DATA SECTION start

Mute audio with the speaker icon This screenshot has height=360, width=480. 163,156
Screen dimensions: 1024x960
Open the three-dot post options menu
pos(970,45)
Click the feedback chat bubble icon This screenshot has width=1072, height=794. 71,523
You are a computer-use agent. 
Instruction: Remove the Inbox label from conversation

DATA SECTION end
DATA SECTION start

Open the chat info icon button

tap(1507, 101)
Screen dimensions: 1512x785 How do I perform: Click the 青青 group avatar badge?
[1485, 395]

DATA SECTION end
DATA SECTION start

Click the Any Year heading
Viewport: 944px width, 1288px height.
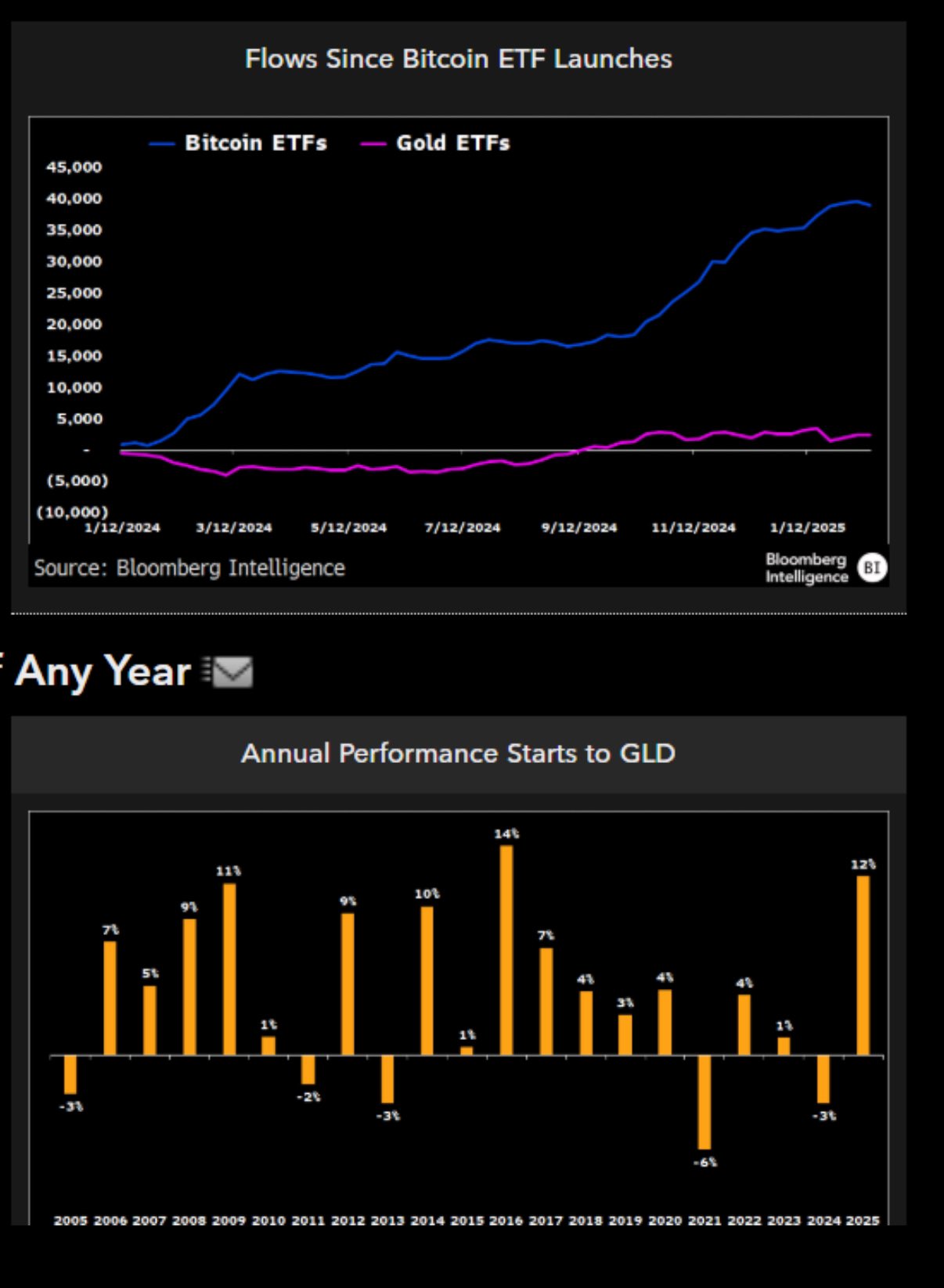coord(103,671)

DATA SECTION end

> _INSTRUCTIONS FOR THE TASK_:
Return the lines exactly as they appear, beginning with the line containing "Open the chat info icon button" and ending with the line containing "[1485, 395]", both lines included.

> _SOLUTION FOR THIS PROBLEM_:
Open the chat info icon button

tap(1507, 101)
Screen dimensions: 1512x785 How do I perform: Click the 青青 group avatar badge?
[1485, 395]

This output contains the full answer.